Python Generator: confusing result

Question

I'm playing around with generators to better understand how they work, but I'm confused with the result of the following piece of code:

>>> def gen():
...  for i in range(5):
...   yield i
...
>>> count=gen()
>>> for i in count:
...  print count.next()
...
1
3
Traceback (most recent call last):
  File "<stdin>", line 2, in <module>
StopIteration
>>>

What's going on here? Looks like as it hits the "for i in count:" line the generator yields the first value. I'm not sure.
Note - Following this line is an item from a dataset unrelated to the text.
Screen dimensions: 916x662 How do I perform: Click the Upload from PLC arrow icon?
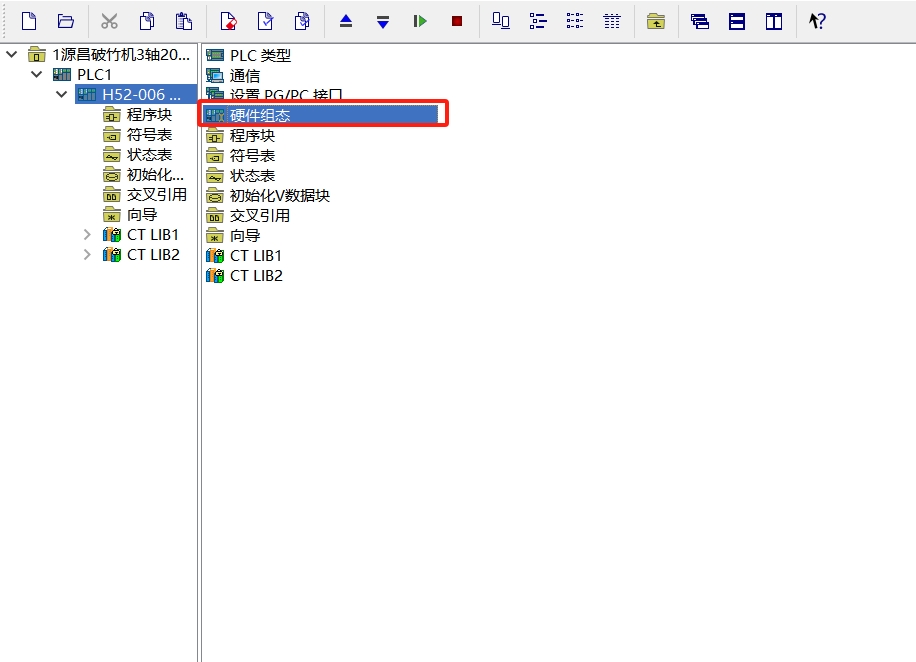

EDIT: I should add that I'm not trying to "get it right". I'm trying to break things to see how Python reacts. I learn more about the language when I generate errors. This error had me stump but it's all clear now. So far all the answers have been short and sweet. Thank you every one!

Answer 1

Because "for" cycle already iterate your generator values, at every step two values are yielded: one in "for" and one in body of cycle.

Answer 2

Your code should be like this

Code:

def gen():
    for i in range(5):
        yield i

count=gen()
for i in count:
    print i

output:

0
1
2
3
4

Notes:

When you loop for i in count you trying to get the next item again here count.next() you trying to get the second element .So basically you are trying to get element +2 from current position

So what happens in you code is are as below:

steps :

1.for i in count here the next value is got which is0

2.print count.next() here again next value is called and printed so 1 is printed

3.for i in count here again next value is called which is 2

4.print count.next() here again next value is called and printed so 3 is printed

5.for i in count here again next value is called which is 4

6.finally here you are calling print count.next() since there is no value in the generator .You have been give the exception StopIteration

Answer 3

for i in count: is already calling next (and assigns the value to i). Your code is then calling next again.

If you just want to print each value

for i in count:
    print i

or the long way round

while True:
    try:
        print count.next()
    except StopIteration, si:
        break